▶ [What you will do] Give the count of lines in the data that include the string "scrollbar", with no added remarks.

Given records START

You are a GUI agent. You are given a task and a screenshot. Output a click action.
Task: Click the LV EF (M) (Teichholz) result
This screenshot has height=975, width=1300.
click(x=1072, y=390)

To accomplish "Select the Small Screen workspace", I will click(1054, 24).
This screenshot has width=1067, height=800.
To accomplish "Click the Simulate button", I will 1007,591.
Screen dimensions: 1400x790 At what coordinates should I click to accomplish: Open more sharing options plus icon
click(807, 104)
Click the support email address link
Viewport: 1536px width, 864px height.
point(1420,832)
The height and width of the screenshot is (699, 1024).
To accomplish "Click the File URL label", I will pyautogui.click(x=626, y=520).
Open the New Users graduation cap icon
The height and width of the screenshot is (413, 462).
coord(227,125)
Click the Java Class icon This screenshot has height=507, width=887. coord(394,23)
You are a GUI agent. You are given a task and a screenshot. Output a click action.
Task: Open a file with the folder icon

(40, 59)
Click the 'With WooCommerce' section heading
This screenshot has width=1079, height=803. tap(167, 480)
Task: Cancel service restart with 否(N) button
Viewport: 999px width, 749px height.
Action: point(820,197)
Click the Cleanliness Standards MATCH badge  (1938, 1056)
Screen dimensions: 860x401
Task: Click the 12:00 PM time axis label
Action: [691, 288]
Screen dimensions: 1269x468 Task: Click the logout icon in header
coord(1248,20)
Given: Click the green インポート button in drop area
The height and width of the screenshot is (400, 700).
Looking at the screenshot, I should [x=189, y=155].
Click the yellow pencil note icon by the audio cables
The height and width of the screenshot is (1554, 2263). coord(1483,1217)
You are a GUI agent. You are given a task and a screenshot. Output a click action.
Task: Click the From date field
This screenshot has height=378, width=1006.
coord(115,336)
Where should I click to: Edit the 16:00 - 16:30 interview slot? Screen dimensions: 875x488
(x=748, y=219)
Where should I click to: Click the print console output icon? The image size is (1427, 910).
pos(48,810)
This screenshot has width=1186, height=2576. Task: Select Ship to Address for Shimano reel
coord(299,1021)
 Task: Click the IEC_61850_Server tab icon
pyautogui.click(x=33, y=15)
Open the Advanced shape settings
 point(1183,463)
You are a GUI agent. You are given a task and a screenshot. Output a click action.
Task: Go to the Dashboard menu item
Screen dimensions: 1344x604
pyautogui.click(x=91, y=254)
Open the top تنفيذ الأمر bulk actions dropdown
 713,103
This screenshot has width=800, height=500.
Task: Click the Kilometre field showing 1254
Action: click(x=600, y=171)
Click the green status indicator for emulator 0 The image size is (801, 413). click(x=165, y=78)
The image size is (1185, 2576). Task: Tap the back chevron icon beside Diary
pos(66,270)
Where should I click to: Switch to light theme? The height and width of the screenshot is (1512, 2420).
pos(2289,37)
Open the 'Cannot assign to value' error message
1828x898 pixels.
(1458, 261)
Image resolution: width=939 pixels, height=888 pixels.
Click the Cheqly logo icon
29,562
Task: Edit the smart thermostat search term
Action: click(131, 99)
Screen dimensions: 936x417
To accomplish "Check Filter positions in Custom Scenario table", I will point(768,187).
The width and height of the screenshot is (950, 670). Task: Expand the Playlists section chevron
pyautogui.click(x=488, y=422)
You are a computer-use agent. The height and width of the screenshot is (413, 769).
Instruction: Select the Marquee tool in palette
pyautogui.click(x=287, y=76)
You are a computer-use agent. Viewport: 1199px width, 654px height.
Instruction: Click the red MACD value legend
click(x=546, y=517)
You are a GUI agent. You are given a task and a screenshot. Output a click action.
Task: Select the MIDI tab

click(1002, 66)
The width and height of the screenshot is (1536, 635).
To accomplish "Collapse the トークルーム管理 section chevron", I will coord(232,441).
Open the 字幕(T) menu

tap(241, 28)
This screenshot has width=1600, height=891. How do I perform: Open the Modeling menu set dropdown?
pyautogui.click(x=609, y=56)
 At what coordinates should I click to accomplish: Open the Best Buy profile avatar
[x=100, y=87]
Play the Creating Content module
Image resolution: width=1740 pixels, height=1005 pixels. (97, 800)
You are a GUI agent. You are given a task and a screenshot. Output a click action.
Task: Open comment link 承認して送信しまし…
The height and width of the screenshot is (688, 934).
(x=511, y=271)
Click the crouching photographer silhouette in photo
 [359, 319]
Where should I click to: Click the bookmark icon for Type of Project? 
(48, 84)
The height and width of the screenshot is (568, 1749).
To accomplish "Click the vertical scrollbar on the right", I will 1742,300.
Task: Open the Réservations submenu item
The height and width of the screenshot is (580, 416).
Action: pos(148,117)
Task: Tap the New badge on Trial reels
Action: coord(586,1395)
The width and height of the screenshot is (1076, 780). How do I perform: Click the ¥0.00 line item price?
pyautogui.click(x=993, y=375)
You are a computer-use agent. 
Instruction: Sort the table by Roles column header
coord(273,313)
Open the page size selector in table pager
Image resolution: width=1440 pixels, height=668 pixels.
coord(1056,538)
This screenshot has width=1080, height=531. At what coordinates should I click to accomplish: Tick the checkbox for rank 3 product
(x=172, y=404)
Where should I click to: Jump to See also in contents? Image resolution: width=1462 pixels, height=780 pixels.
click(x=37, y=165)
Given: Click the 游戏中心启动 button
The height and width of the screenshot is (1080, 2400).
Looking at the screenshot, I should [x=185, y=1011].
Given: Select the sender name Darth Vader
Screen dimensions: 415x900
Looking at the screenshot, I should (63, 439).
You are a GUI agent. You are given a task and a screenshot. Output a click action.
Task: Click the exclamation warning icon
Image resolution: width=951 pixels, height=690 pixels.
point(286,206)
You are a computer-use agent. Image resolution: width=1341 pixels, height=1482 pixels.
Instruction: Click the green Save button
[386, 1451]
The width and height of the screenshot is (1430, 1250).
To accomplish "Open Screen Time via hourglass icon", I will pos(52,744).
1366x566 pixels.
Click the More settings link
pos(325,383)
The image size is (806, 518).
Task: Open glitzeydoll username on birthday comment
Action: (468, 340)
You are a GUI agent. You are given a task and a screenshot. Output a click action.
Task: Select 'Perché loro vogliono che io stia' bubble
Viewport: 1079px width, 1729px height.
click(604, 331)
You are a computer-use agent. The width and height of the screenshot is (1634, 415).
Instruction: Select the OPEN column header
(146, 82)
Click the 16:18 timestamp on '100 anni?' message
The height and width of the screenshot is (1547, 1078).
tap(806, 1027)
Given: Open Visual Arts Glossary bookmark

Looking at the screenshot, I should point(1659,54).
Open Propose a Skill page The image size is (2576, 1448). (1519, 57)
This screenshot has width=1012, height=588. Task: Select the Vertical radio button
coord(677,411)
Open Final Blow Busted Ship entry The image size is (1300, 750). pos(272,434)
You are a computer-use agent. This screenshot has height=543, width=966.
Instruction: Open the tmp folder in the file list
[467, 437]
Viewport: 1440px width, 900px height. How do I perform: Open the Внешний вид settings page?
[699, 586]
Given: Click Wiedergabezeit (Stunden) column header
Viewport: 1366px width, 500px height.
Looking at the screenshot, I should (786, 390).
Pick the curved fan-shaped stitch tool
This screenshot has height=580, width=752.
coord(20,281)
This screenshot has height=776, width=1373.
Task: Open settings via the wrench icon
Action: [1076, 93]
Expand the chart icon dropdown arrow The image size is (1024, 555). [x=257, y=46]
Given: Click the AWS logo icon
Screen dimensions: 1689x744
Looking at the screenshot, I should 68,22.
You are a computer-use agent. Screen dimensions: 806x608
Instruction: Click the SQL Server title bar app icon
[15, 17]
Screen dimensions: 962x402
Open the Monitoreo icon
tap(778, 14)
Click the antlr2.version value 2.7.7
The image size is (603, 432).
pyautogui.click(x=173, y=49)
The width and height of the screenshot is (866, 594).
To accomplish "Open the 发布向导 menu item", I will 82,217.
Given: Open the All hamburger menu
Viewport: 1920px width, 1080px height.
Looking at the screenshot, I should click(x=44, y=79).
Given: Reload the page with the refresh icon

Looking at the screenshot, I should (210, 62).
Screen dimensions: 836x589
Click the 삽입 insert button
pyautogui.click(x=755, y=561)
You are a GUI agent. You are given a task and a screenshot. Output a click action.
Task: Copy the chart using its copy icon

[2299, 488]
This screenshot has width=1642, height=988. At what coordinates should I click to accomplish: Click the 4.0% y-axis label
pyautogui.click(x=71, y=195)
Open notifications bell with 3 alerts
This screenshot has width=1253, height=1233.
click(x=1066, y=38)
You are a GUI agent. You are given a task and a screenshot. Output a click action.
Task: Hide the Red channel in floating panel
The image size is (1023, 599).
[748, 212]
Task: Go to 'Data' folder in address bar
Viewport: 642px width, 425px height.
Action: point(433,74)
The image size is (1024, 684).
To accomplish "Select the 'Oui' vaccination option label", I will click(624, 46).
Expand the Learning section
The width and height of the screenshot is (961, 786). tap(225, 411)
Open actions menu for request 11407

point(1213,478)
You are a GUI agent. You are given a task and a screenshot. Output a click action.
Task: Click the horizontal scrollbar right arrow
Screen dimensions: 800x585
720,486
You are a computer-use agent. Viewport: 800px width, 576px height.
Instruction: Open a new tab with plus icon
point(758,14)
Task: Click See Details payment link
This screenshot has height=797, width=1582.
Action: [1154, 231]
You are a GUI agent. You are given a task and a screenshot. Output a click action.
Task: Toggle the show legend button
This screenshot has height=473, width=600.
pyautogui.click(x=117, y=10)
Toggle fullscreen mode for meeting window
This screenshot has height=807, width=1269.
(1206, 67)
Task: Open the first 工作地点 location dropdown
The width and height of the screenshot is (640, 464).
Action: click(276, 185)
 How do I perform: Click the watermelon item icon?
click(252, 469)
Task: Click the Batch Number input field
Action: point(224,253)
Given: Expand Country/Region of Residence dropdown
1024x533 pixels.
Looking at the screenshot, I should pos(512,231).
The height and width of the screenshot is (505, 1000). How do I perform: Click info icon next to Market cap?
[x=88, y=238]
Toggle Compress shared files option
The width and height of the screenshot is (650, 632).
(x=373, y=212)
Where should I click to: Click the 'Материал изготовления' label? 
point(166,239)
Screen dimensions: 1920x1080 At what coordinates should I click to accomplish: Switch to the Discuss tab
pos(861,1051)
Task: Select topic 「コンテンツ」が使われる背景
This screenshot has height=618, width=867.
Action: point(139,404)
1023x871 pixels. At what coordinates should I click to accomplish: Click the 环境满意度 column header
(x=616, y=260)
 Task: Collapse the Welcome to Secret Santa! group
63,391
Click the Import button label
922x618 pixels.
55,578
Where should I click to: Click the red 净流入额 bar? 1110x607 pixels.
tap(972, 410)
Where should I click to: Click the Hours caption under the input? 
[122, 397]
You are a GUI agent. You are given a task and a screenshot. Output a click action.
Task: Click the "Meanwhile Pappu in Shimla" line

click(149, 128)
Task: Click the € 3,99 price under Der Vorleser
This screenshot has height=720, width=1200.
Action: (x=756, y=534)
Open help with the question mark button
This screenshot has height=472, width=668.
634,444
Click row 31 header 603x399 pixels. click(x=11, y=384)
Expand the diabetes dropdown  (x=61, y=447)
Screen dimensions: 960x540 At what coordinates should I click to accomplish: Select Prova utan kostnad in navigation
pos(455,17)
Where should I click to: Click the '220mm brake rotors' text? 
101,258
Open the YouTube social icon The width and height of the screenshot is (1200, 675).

Given records END

▶ [Exercise response] 2